(Task to complete) Put the lines from the one containing "The height and width of the screenshot is (518, 1024)." through the one containing "Looking at the screenshot, I should 65,122.", both included, into a JSON list of strings with one string per line, skipping blank lines. Omit the pictures from the answer.

(Records shown)
- - - - - - -
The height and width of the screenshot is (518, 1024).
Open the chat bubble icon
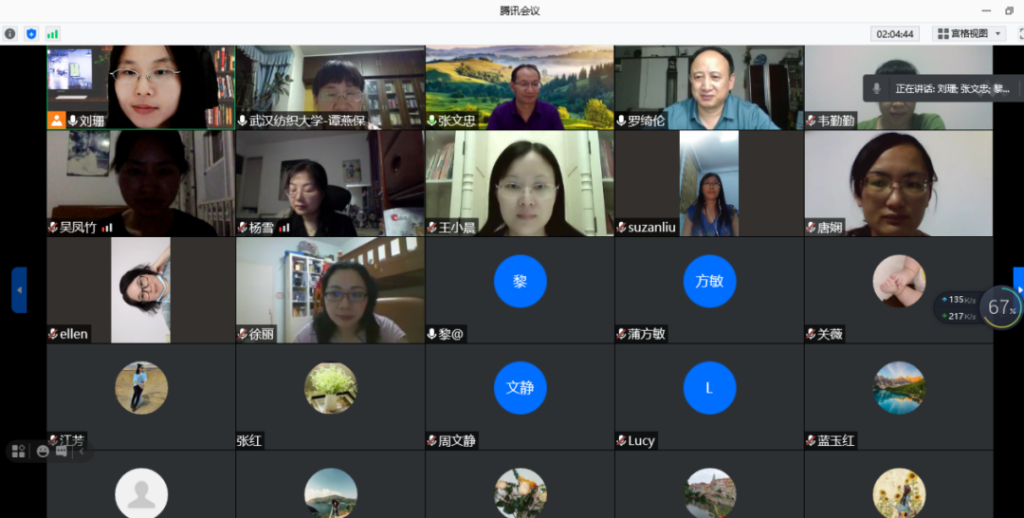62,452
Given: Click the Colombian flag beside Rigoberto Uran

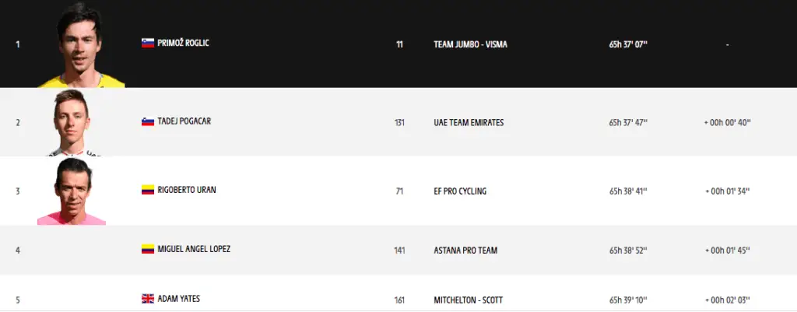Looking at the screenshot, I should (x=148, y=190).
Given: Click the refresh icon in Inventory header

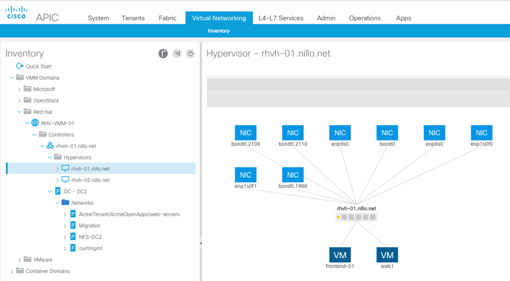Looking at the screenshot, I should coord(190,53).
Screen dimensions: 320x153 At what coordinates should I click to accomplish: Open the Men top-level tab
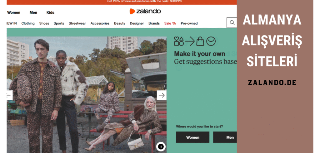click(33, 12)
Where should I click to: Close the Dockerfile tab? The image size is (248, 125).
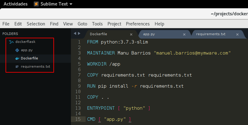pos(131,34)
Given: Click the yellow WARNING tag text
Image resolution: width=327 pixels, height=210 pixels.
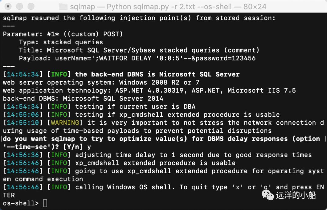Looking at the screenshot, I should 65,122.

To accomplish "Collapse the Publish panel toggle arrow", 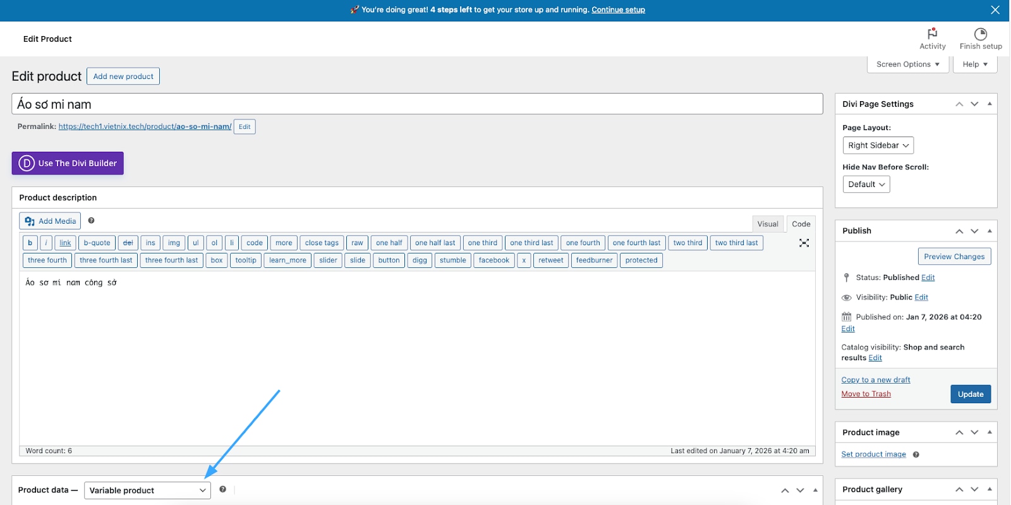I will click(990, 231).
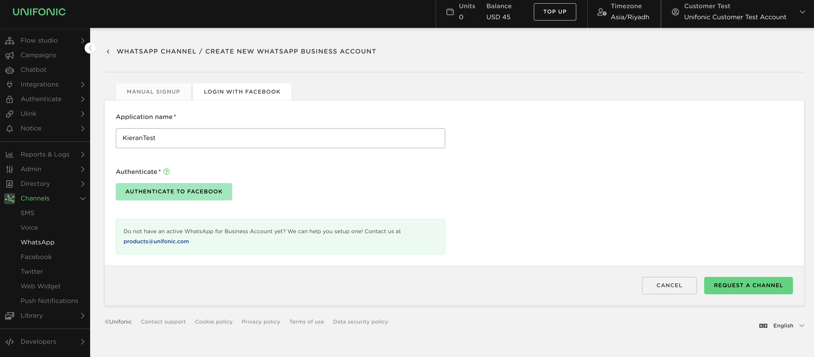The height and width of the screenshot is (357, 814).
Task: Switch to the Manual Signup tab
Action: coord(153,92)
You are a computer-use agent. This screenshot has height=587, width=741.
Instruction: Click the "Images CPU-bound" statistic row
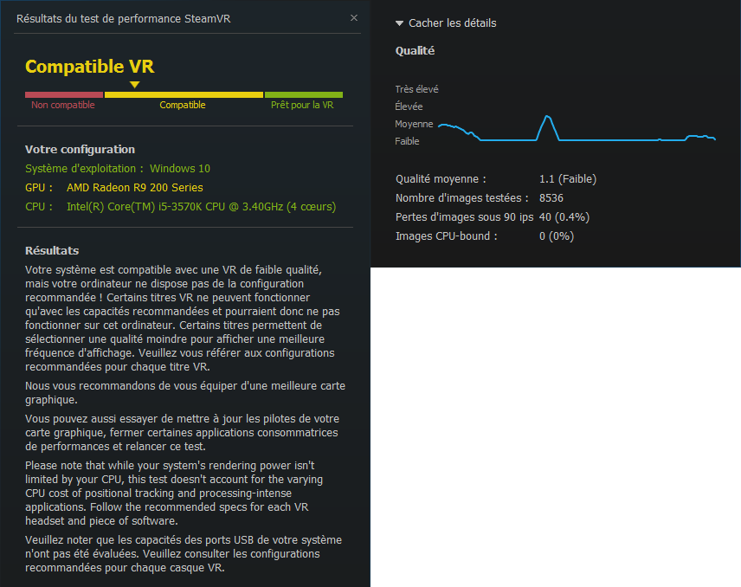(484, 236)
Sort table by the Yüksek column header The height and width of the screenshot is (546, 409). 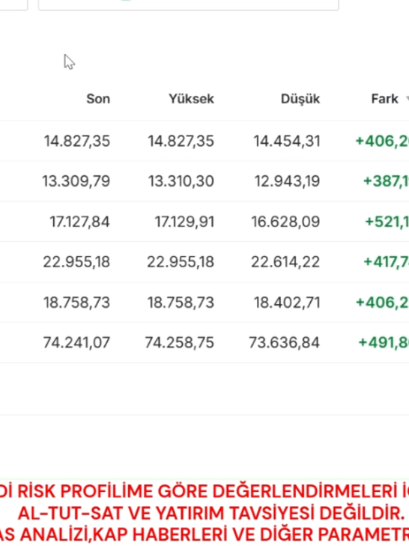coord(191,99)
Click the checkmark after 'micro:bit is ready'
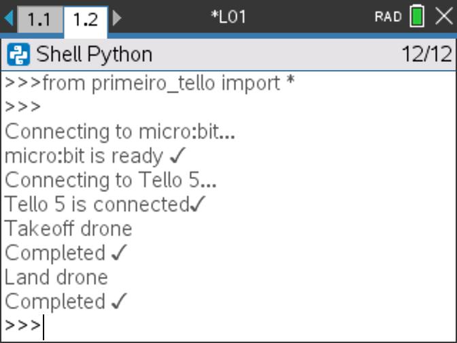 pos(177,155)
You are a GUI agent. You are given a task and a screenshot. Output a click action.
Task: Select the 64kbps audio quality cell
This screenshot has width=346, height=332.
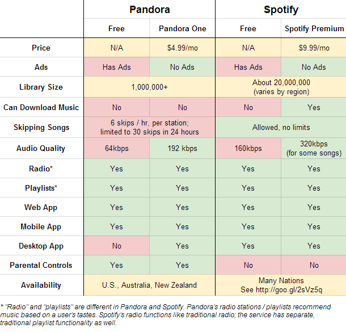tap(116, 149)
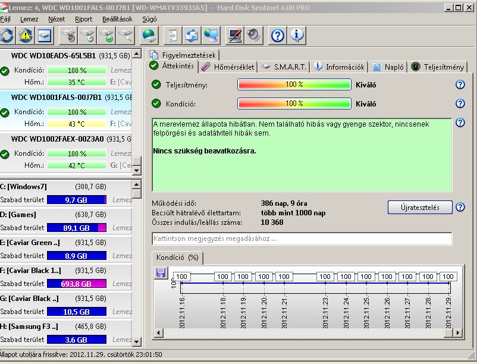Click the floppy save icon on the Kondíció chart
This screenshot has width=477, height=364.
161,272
- - - - - - -
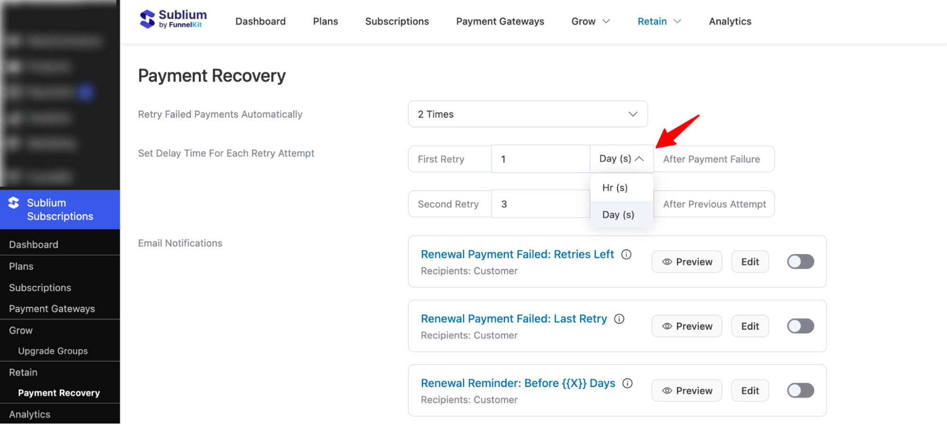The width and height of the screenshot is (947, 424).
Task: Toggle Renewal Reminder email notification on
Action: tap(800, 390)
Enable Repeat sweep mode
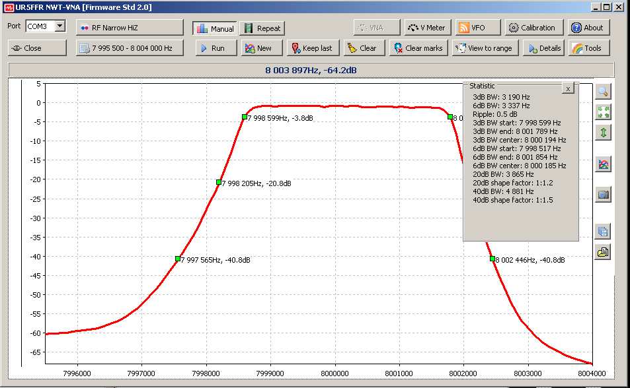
- - - - - - -
(Finished task)
[
  "The height and width of the screenshot is (518, 1024).",
  "Open the chat bubble icon",
  "62,452",
  "Given: Click the Colombian flag beside Rigoberto Uran",
  "Looking at the screenshot, I should (x=148, y=190).",
  "Given: Click the refresh icon in Inventory header",
  "Looking at the screenshot, I should coord(190,53).",
  "Screen dimensions: 320x153 At what coordinates should I click to accomplish: Open the Men top-level tab",
  "click(33, 12)",
  "Where should I click to: Close the Dockerfile tab? The image size is (248, 125).",
  "pos(131,34)",
  "Given: Click the yellow WARNING tag text",
  "Image resolution: width=327 pixels, height=210 pixels.",
  "Looking at the screenshot, I should 65,122."
]